[[ SOURCE RECORDS open ]]

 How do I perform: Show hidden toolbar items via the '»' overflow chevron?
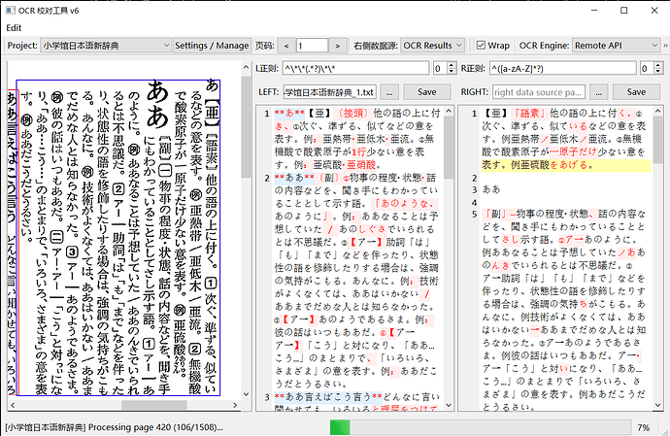pos(665,46)
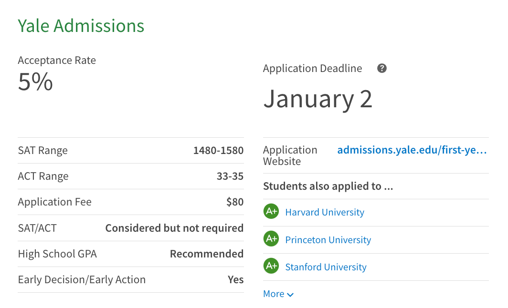Go to the Princeton University page

[328, 240]
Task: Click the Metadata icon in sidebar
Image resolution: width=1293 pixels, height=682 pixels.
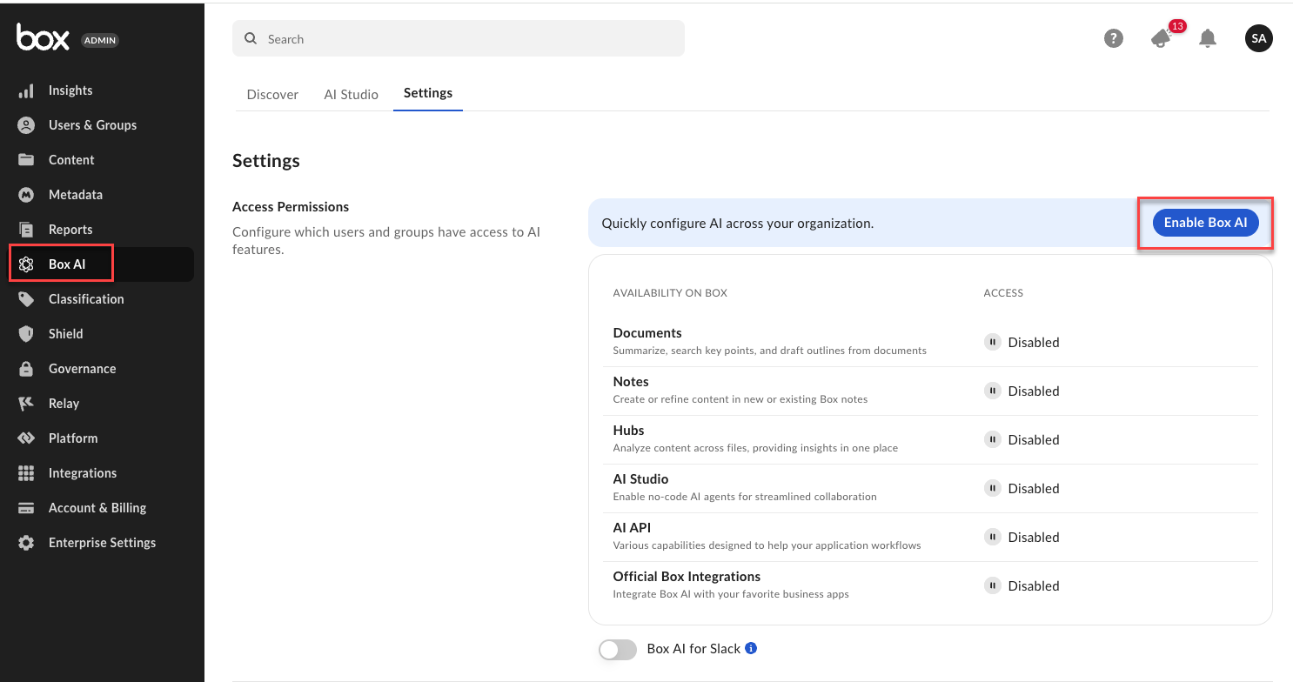Action: 26,195
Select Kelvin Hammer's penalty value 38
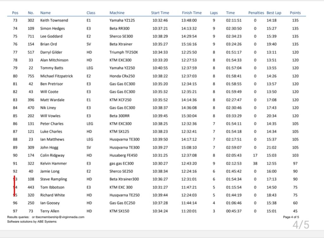324x238 pixels. (255, 163)
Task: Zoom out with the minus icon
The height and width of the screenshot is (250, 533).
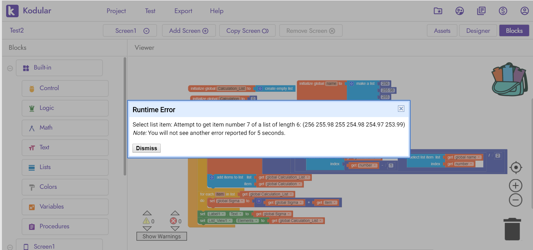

[[ SOURCE RECORDS closed ]]

### [REQUIRED ACTION]
Although the records contain pictures, transcribe only their text, exactly as written.

### [REPLY]
 How do I perform: Show hidden toolbar items via the '»' overflow chevron?
pos(665,46)
Go to the Princeton University page

[328, 240]
Task: Click the Metadata icon in sidebar
Image resolution: width=1293 pixels, height=682 pixels.
Action: 26,195
Select Kelvin Hammer's penalty value 38
324x238 pixels. (255, 163)
Task: Zoom out with the minus icon
The height and width of the screenshot is (250, 533).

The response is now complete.